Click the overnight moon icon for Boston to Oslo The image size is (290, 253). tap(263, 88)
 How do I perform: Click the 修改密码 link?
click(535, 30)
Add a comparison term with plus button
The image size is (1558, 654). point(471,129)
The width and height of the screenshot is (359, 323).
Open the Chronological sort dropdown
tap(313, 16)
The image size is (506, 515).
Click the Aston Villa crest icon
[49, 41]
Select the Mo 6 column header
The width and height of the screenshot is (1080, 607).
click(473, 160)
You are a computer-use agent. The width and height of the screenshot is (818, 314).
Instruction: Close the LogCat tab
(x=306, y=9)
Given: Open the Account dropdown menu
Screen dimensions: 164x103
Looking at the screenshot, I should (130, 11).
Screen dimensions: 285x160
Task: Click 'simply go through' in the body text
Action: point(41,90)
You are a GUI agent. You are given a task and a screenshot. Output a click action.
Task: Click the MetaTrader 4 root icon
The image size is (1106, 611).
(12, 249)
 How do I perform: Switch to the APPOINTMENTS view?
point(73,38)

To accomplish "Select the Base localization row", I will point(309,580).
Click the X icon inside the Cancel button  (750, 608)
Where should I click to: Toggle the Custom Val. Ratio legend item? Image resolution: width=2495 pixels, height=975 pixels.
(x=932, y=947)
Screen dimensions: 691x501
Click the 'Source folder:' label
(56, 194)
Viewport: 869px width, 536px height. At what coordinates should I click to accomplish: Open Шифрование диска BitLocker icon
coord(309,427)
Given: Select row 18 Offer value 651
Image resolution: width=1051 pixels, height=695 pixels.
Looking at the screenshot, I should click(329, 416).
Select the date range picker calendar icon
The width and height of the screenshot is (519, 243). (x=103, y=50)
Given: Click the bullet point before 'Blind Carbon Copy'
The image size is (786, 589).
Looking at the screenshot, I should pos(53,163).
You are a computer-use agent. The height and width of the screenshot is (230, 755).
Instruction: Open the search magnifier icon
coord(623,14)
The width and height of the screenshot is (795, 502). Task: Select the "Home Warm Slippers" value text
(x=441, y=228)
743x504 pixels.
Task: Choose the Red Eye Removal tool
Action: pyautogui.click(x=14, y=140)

──────

GOAL OF THE EXERCISE
For the entries above, count the lines that contain the string "computer", and state that number without further comment.

OUTPUT OF THE EXERCISE
2